Evening Prayer: November 30th

Creator God, as the sun sets and the curtain of night falls, I lay before you my thoughts and acts of this day. I trust that they have been pleasing in your sight. In the quiet of this evening hour, accept my flawed efforts of this day, and strengthen me as I continue my faith journey tomorrow. Gracious God, keep me leaning on your everlasting arms as I surrender the night to you, faithfully praying for rest after a blessed yet busy day. IN the blessed name of Jesus I pray. Amen.

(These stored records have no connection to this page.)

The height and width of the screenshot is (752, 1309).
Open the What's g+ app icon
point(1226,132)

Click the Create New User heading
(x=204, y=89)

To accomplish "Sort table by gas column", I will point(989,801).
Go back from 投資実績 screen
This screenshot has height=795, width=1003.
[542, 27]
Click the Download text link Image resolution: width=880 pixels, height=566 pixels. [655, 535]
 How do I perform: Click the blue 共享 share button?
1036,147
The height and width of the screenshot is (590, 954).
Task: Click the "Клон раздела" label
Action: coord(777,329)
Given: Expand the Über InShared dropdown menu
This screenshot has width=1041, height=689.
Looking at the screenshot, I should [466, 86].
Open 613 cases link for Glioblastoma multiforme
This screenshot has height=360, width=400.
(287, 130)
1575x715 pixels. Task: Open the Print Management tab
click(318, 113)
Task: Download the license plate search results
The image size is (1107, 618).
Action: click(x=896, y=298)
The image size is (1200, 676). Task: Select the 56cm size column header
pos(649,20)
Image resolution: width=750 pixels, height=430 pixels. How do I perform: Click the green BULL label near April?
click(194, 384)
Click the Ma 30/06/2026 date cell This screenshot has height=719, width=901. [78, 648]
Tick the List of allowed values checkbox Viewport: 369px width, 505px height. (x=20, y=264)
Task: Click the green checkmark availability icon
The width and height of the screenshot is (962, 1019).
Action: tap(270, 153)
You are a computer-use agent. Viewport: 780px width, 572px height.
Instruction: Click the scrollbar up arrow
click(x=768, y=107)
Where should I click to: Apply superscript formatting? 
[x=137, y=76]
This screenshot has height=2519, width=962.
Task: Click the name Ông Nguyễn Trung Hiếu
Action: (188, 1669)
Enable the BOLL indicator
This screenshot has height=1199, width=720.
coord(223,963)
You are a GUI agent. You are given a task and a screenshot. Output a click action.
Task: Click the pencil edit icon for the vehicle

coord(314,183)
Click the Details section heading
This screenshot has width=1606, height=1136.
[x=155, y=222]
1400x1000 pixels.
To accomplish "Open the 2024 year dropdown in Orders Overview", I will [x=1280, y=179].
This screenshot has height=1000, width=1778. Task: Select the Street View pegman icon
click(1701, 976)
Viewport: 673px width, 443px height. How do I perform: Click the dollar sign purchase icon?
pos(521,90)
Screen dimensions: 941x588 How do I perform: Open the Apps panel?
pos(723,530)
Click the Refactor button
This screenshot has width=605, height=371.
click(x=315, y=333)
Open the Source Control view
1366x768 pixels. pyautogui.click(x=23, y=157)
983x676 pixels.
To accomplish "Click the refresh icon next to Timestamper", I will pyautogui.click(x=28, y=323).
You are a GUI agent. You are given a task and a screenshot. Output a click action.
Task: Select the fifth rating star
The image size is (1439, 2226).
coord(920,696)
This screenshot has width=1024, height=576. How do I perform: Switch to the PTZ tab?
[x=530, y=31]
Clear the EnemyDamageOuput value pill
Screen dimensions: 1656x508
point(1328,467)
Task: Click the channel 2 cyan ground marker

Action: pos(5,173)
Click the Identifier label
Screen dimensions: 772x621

Daily Scripture Passage: Isaiah 25:6-10

Isaiah 25:6-10 (ESV)

On this mountain the Lord of hosts will make for all peoples
    a feast of rich food, a feast of well-aged wine,
    of rich food full of marrow, of aged wine well refined.
And he will swallow up on this mountain
    the covering that is cast over all peoples,
    the veil that is spread over all nations.
    He will swallow up death forever;
and the Lord God will wipe away tears from all faces,
    and the reproach of his people he will take away from all the earth,
    for the Lord has spoken.
It will be said on that day,
    “Behold, this is our God; we have waited for him, that he might save us.
    This is the Lord; we have waited for him;
    let us be glad and rejoice in his salvation.”
10 For the hand of the Lord will rest on this mountain,
    and Moab shall be trampled down in his place,
    as straw is trampled down in a dunghill.

Thoughts to Ponder from Matthew 15:29-37

Matthew 15:29-37 (ESV)

Jesus Heals Many

29 Jesus went on from there and walked beside the Sea of Galilee. And he went up on the mountain and sat down there. 30 And great crowds came to him, bringing with them the lame, the blind, the crippled, the mute, and many others, and they put them at his feet, and he healed them, 31 so that the crowd wondered, when they saw the mute speaking, the crippled healthy, the lame walking, and the blind seeing. And they glorified the God of Israel.

Jesus Feeds the Four Thousand

32 Then Jesus called his disciples to him and said, “I have compassion on the crowd because they have been with me now three days and have nothing to eat. And I am unwilling to send them away hungry, lest they faint on the way.”33 And the disciples said to him, “Where are we to get enough bread in such a desolate place to feed so great a crowd?” 34 And Jesus said to them, “How many loaves do you have?” They said, “Seven, and a few small fish.” 35 And directing the crowd to sit down on the ground, 36 he took the seven loaves and the fish, and having given thanks he broke them and gave them to the disciples, and the disciples gave them to the crowds. 37 And they all ate and were satisfied. And they took up seven baskets full of the broken pieces left over.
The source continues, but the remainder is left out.